|
Müjgan Cunbur’un rüyası

Bazı kimseler, birçok profesör ve ilim adamının kitaplarını İsmail Saib Sencer'in yazdıklarını söylerler; mesela Rescher, Bursalı Tahir Bey'in ismi ile neşredilen üç ciltlik 'Osmanlı Müellifleri' eserinin İsmail Saib Sencer'e ait olduğunu belirtir. Ayrıca İsmail Hakkı Uzunçarşılı'nın 'Osmanlı Tarihi'nin en azından bir bölümünü Hoca'dan faydalandığı rivayet edilmektedir. Doğru mu, değil mi? Bilmiyoruz. Ama o büyük hazineyi toprağa götürmediğini idrak ediyoruz. Profesör Rescher, İsmail Saib Bey için bakınız bu konuda neler söylemektedir:



“Hoca, Bayezid Kütüphanesi'nde yaşayıp faaliyette bulunduğu sürece bir aslanın soluğu hissedilirdi. Bugün bu kütüphane belki biraz modernleştirilmiştir; ne var ki çevrede bıraktığı izlenim, eskinin bu aslanının, bugün ancak derisi saman doldurulmuş bir aslan olduğudur. Biçim ve post var, ama ruh yoksa bir zamanlar kütüphanede kendisine hiç azalmayan ziyaretçi akını niye olsun?”



***


Hasan Ali Yücel, Mevlânâ Hazretleri'nin el yazısını hiçbir yerde görmemiştir. Şerafeddin Yaltkaya, Bayezid Umumî Kütüphanesi'nin müdürünün, bu hususta mâlumatı olabileceğini söylediği zaman, Hasan Ali Yücel'in yüreği hop oturup hop kalkmıştır. Mevlânâ'nın el yazısının olduğunu ve onun bu kitabı kendisine getireceğini söyleyince çok sevinmiştir.

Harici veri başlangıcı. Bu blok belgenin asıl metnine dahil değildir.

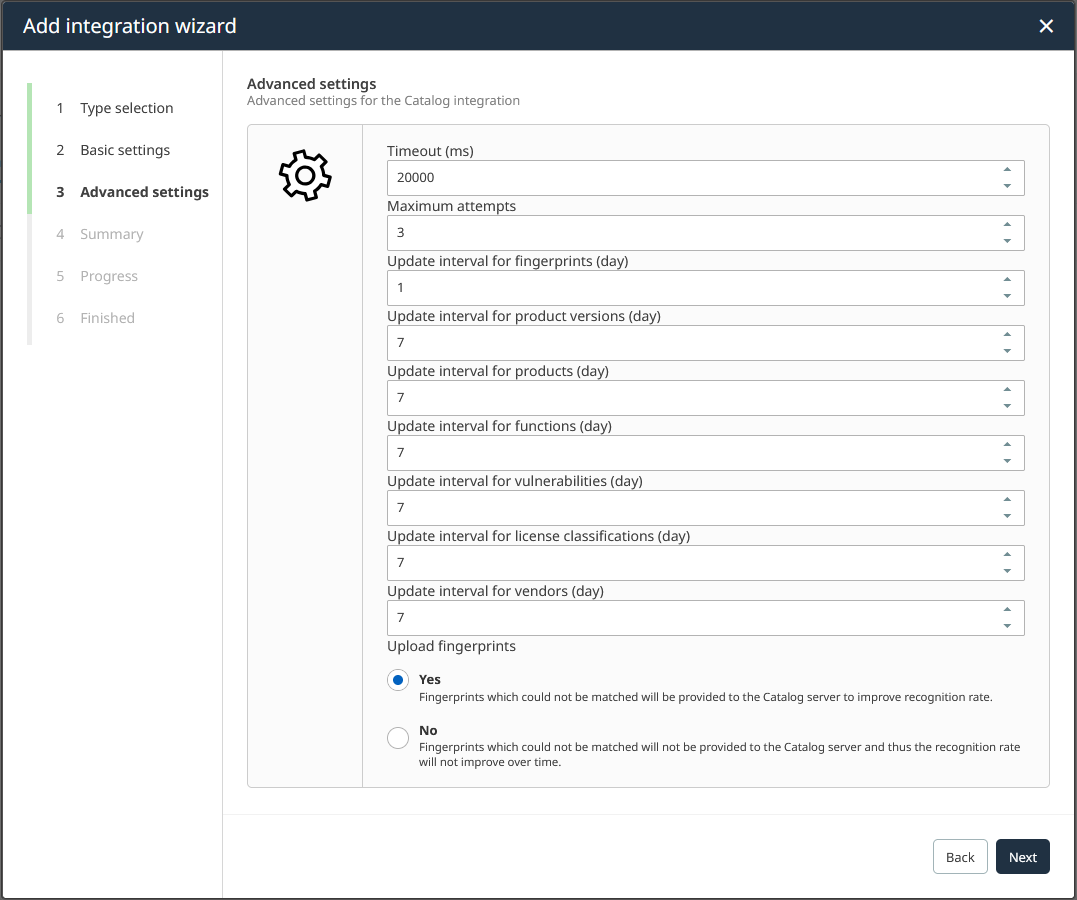
Task: Decrement Maximum attempts using the down arrow
Action: (1007, 241)
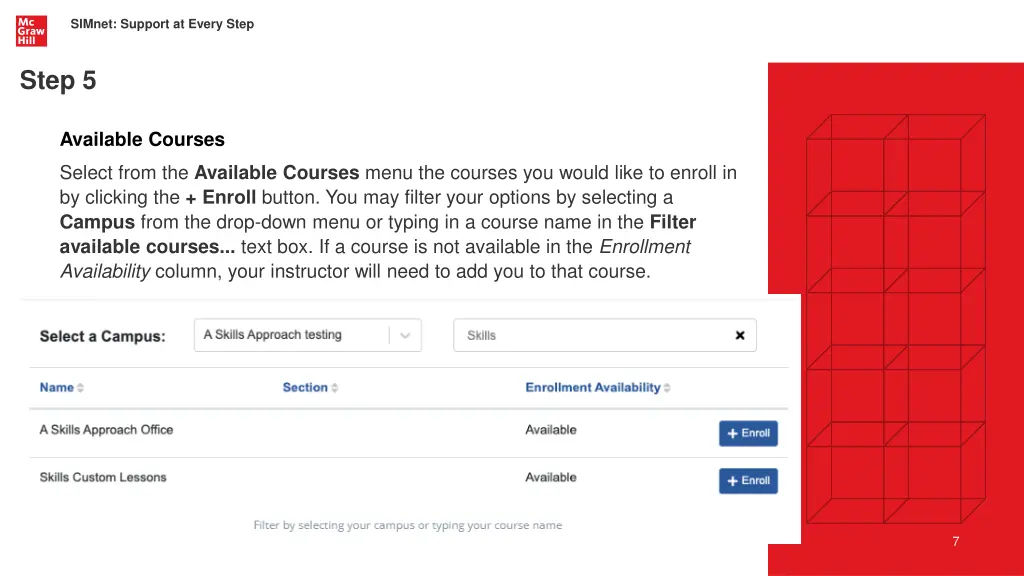This screenshot has height=576, width=1024.
Task: Toggle the sort arrows beside Enrollment Availability
Action: pos(667,388)
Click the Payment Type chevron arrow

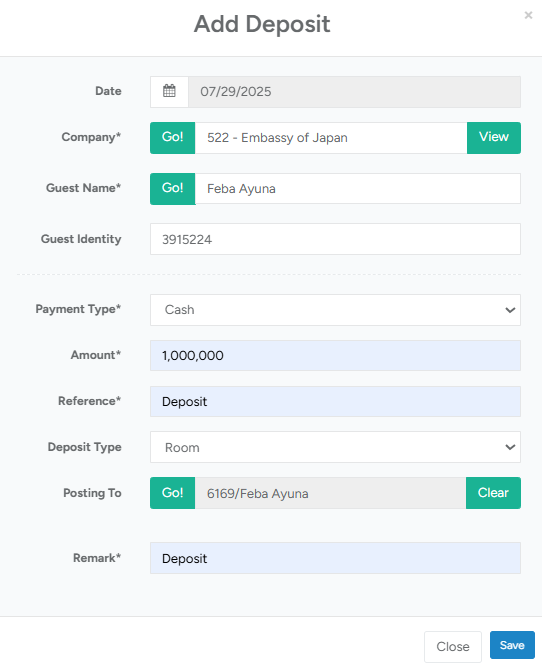point(510,310)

“Bu sevincin kıymetini, büyük insanların büyük ruhlarına kıymet verenler kolay takdir ederler. Bu vesile ile şimdiye kadar bulamadığım, göremediğim bu kıymettar ve tarihi yazıyı, Türk irfan âlemine takdim imkânını bana verdiği için İsmail Saib Efendi'ye en derin minnettarlığımı burada zikretmeyi hem kendim, hem bu nevi yadigârın kıymetini bilenler için bir borç telâkki ederim,” demiştir.



***


Söz, sahibine göre hüküm ifade ettiği için İsmail Hakkı Uzunçarşılı'nın, Hocamız hakkında söylediklerini itibara almak lazımdır:



“Hoca, Türklerden ziyade Avrupalı âlimler tarafından tanınırdı. Avrupa'dan bir müsteşrik veya Mısır'dan, Hint'ten İstanbul'a uğrayan bir âlim, mutlak surette Bayezid Umumi Kütüphanesi'ne uğrayıp, içi ve dışı nurlu olan bu mütebahhir âlimi ziyaret ederek müşküllerini gördükleri çok bâkî idi.



Bundan bir müddet evvel Türkiye'ye gelerek, Ankara ve İstanbul'da ilmî konferanslar veren meşhur Fransız âlimi M. Mansiyon, İstanbul Umumi Kütüphanesi'nde bulamadığı Hoca'yı, son ikametgâhı olan Koska'daki Ragıp Paşa Kütüphanesi'nde ziyaret etmiş, ilmî musahabede bulunmuştur.'”



***


Emekli olduktan sonra, Ragıp Paşa Kütüphanesi'nin içindeki mektebin bir hücresini İsmail Saib Bey için tayin etmişlerdi. Küçük bir taş odaya yatağını serer, üstüne oturur, misafirler için de karşısında iki kırık sandalye bulunurdu. Doğu memleketlerinde tevazuun düştüğü durum budur.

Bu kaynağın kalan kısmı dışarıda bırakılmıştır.